Segment Start: Data supplied

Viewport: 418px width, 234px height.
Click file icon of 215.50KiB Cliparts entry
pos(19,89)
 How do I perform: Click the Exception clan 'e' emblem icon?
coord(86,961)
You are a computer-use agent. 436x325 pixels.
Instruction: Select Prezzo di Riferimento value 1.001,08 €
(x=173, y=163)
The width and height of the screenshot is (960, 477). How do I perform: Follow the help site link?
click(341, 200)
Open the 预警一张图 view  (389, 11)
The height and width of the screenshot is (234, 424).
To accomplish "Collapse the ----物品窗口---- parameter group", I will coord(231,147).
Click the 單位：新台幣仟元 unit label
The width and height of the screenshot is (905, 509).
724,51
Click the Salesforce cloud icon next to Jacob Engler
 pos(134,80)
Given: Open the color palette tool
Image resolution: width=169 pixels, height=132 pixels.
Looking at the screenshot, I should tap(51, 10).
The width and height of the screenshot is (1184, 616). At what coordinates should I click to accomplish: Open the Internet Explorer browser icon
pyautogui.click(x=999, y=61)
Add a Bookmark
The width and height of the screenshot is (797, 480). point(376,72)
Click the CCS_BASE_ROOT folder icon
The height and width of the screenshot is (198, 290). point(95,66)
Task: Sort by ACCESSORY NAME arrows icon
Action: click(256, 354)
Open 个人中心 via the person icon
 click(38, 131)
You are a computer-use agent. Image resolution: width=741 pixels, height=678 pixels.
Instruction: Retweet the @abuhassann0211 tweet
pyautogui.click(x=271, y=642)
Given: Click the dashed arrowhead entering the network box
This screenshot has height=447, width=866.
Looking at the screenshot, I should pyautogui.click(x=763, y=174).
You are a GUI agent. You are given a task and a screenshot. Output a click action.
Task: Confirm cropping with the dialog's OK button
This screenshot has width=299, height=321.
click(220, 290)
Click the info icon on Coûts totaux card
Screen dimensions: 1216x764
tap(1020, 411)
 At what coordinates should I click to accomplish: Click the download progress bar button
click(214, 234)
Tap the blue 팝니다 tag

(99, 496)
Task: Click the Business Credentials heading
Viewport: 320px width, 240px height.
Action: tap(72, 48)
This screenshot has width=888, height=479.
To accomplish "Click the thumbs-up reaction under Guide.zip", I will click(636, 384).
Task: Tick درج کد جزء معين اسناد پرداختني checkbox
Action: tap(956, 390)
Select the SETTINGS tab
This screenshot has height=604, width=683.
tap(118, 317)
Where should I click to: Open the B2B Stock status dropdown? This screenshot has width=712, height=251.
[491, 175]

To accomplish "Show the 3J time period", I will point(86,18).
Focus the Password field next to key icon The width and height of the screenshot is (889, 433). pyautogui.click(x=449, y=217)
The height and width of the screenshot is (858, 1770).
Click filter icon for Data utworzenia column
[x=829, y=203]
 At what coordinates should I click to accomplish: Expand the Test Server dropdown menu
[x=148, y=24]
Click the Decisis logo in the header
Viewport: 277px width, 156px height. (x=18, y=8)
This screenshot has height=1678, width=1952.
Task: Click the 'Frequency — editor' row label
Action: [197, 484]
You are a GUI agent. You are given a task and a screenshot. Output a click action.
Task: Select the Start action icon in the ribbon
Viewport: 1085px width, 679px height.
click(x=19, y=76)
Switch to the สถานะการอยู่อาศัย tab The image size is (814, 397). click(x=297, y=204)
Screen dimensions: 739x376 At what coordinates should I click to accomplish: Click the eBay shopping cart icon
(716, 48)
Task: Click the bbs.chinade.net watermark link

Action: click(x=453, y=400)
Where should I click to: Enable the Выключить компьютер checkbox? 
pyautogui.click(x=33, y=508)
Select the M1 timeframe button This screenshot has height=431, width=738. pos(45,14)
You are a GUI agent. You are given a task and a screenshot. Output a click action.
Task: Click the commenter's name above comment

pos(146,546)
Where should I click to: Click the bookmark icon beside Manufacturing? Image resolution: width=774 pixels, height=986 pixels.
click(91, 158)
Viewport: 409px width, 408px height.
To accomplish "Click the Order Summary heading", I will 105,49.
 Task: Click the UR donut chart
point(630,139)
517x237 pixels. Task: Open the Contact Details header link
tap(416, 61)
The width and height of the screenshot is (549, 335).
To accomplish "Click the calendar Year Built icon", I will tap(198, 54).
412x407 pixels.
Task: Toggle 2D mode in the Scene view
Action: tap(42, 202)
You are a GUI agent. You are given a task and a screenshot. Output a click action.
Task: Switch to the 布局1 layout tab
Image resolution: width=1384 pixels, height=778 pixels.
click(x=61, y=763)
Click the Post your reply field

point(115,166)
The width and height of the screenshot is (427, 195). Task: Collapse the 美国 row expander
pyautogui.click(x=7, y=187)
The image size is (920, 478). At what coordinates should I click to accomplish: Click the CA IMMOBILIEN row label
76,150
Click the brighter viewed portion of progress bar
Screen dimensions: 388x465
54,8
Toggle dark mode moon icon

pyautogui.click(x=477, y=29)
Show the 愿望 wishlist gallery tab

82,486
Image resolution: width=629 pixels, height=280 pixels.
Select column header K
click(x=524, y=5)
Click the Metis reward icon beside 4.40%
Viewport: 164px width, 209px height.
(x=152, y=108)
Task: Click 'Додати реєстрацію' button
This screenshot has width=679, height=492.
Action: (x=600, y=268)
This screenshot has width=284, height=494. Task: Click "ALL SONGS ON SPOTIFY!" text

Segment End: Data supplied

◆ Task item: For each line in the material above that contains the string "computer", make a copy.

◆ Response to the exercise:
You are a computer-use agent. 436x325 pixels.
You are a computer-use agent. Image resolution: width=741 pixels, height=678 pixels.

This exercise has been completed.